Merchants Quay sees rise in demand for alcohol and drug treatment during lockdown

Merchants Quay sees rise in  demand for alcohol and drug treatment during pandemic lockdown

Merchants Quay Ireland (MQI) has warned that more people availing of addiction services due to lockdown restrictions, with a significant rise in demand in the midlands. 

The charity has warned of the long-term impact of the Covid-19 pandemic on drug and alcohol usage.

For some, it said, pathway out of addiction was put on hold.

However, they say the long-term impact of the prolonged national lockdown on drug and alcohol use has yet to become apparent, according to Merchants Quay Ireland (MQI), the national homelessness and addiction charity, which launched its Annual Report 2020.
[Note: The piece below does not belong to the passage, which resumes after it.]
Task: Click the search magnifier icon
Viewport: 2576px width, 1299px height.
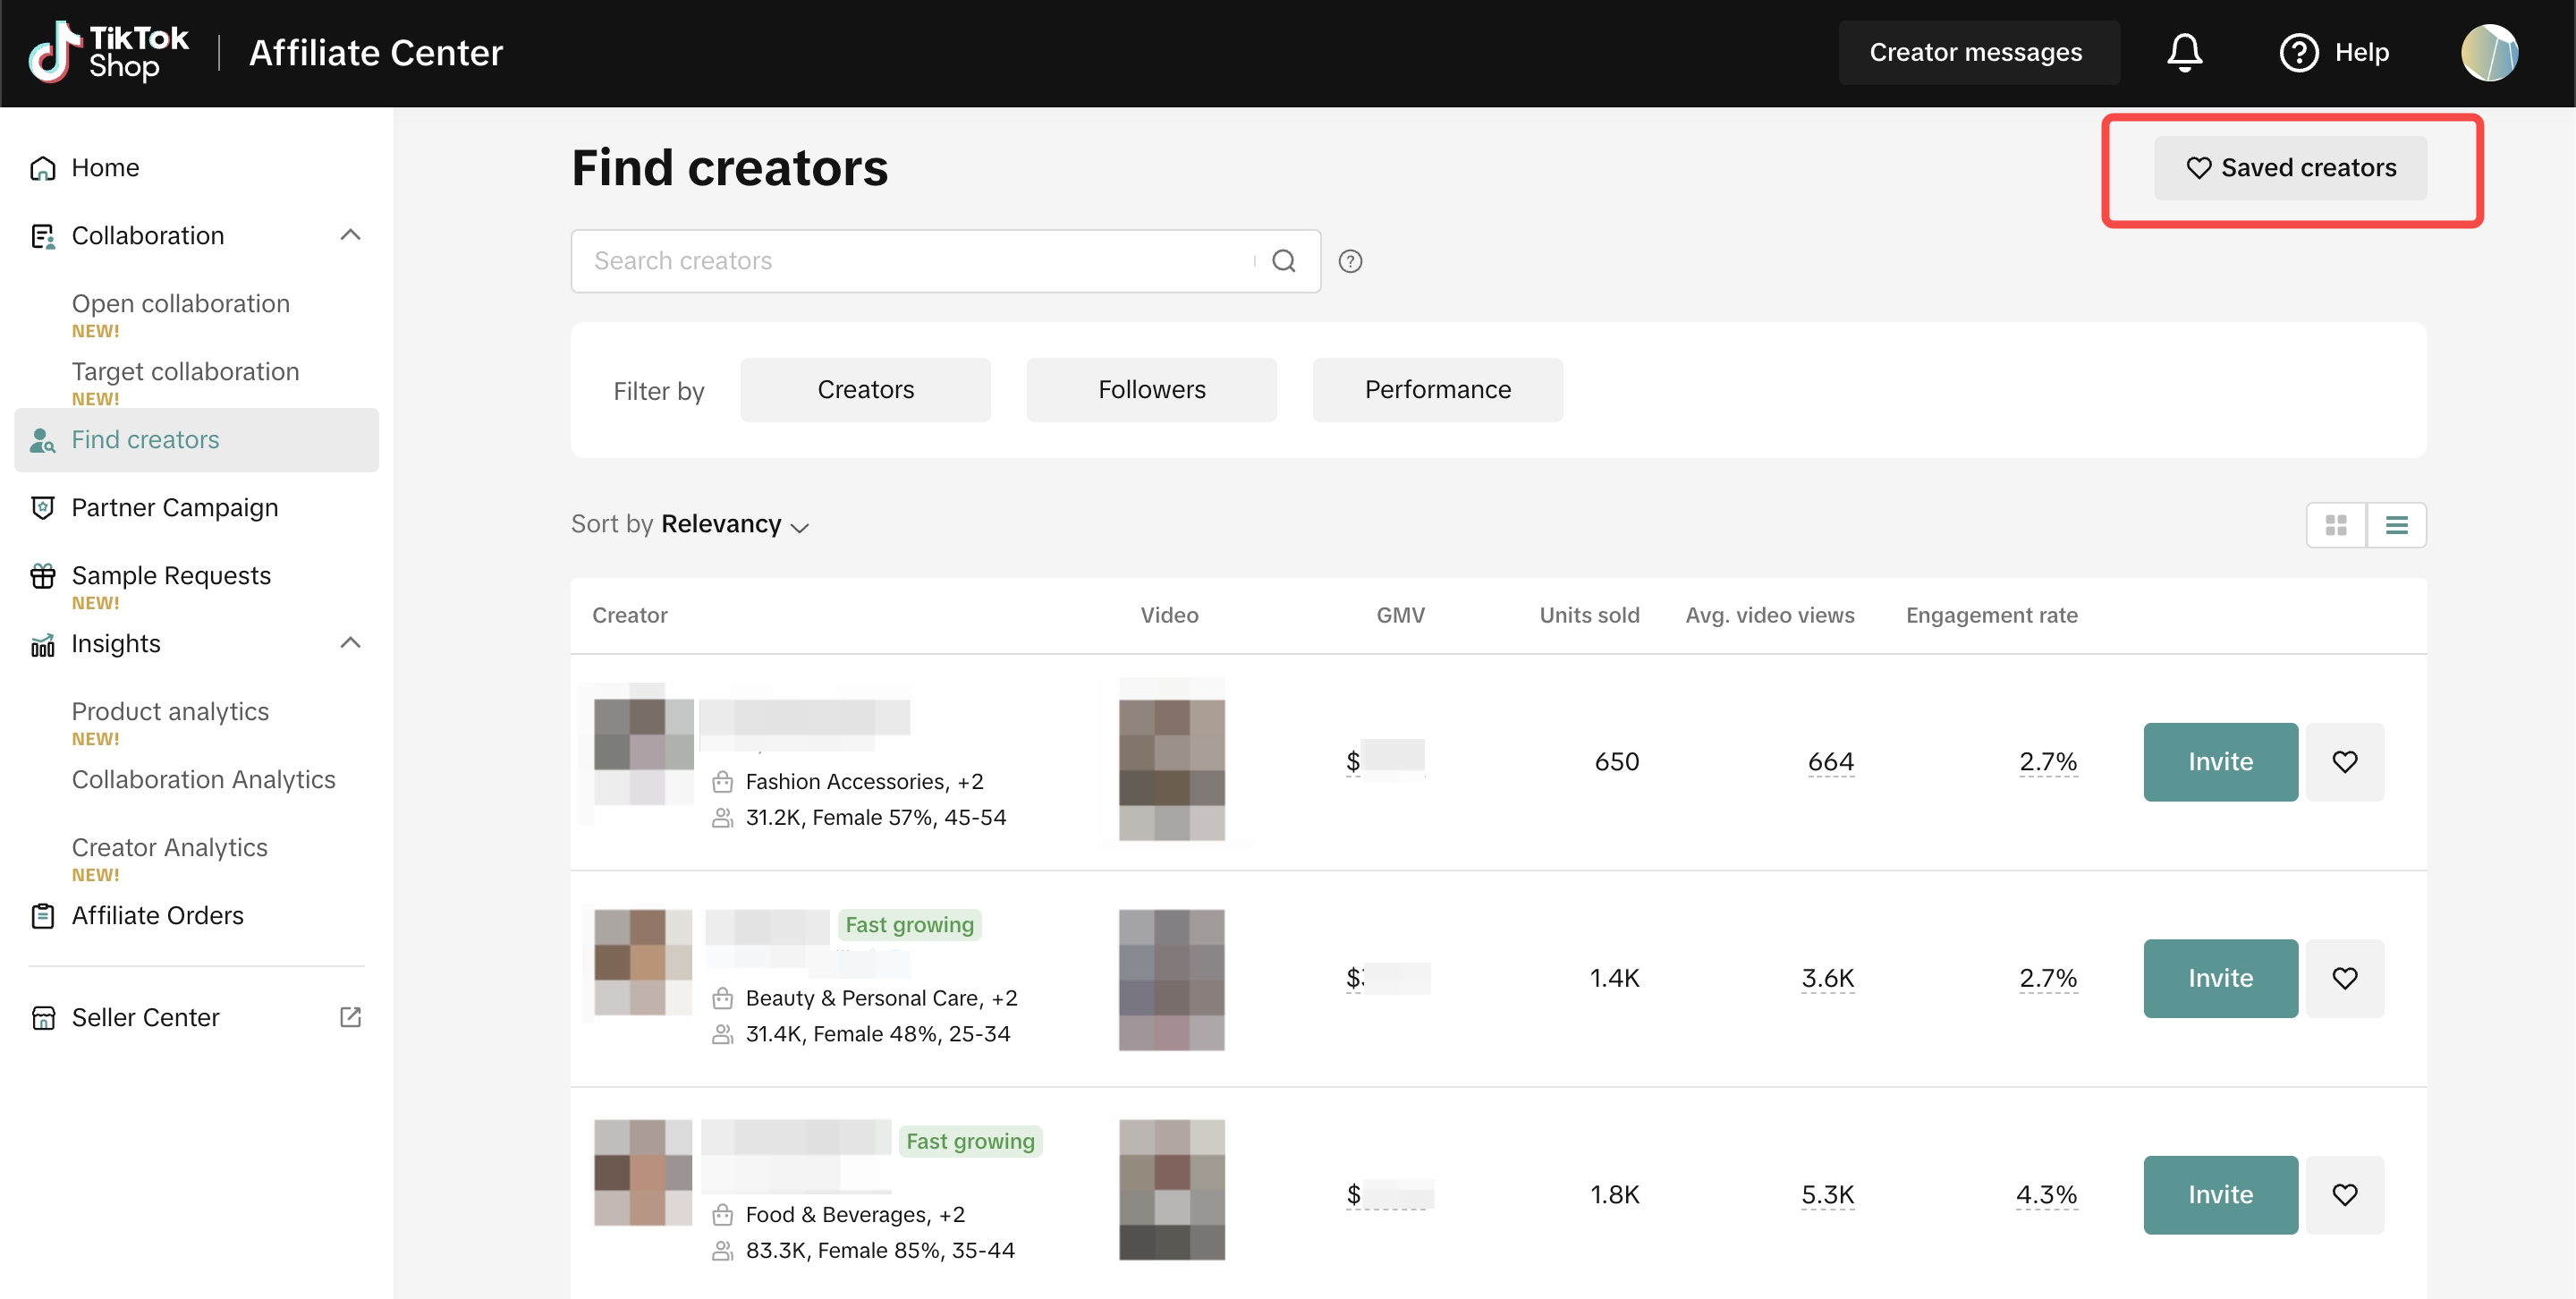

The 2020 Annual Review, launched today by Labour Party TD Ivana Bacik, shows that 9,882 people accessed its services last year. The charity said the full impact on people’s mental and physical health may not be realised for years to come.
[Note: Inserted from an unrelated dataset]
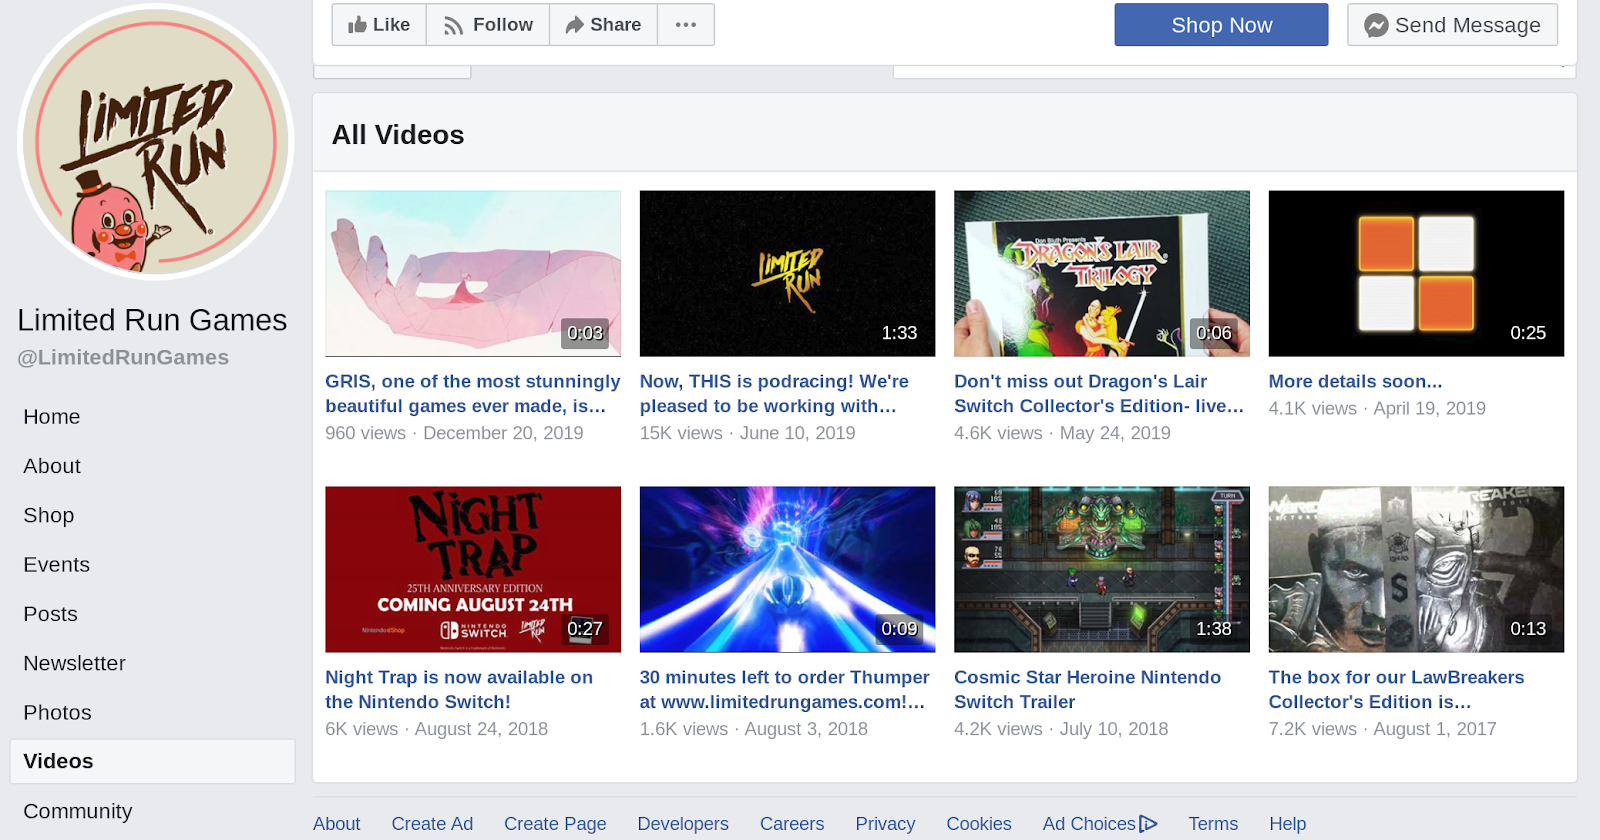1600x840 pixels.
Task: Open the Night Trap video thumbnail
Action: click(473, 569)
The 2020 Annual Review shows that despite the enormous challenges that the pandemic presented, MQI’s quick response ensured life-saving services, ranging from food and health care to residential detox and rehabilitation, remained open throughout 2020.

Speaking at the launch of the report, Merchants Quay Ireland Chief Executive Paula Byrne said:

“2020 was a year of challenge and change for everyone in Ireland. For MQI clients – women and men who are homeless and struggling with mental health issues and addiction – it was an exceptionally difficult year. Our clients endured greater isolation and fear than ever before as day services across the city were restricted due to the impact of the pandemic. The full impact on people’s mental and physical health may not be realized for years to come.
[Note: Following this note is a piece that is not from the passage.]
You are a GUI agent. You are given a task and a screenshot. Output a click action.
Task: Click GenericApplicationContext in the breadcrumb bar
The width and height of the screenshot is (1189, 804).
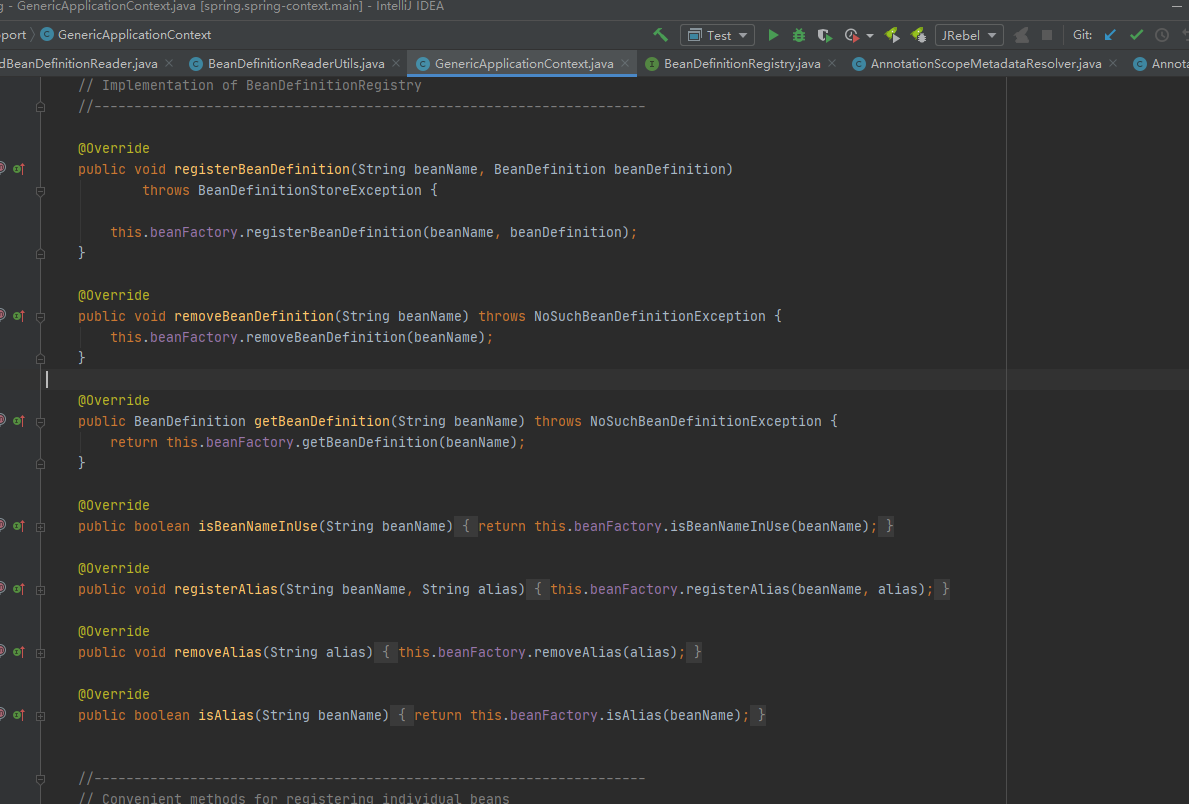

“At MQI, we have seen an increase in demand for our addiction services. For some clients their addiction deepened.

“For others their recovery journey was delayed or put on hold.

“The reality for our clients is that COVID-19 was just one more trauma on top of a life-time of trauma. It is crucial that the government holds to its commitment to prioritise the issues of drugs, mental health and homelessness and will provide the leadership and resources needed to address these issues in a real and meaningful way. With the right support, vulnerable people can and do rebuild their lives and reach their full potential,” she said.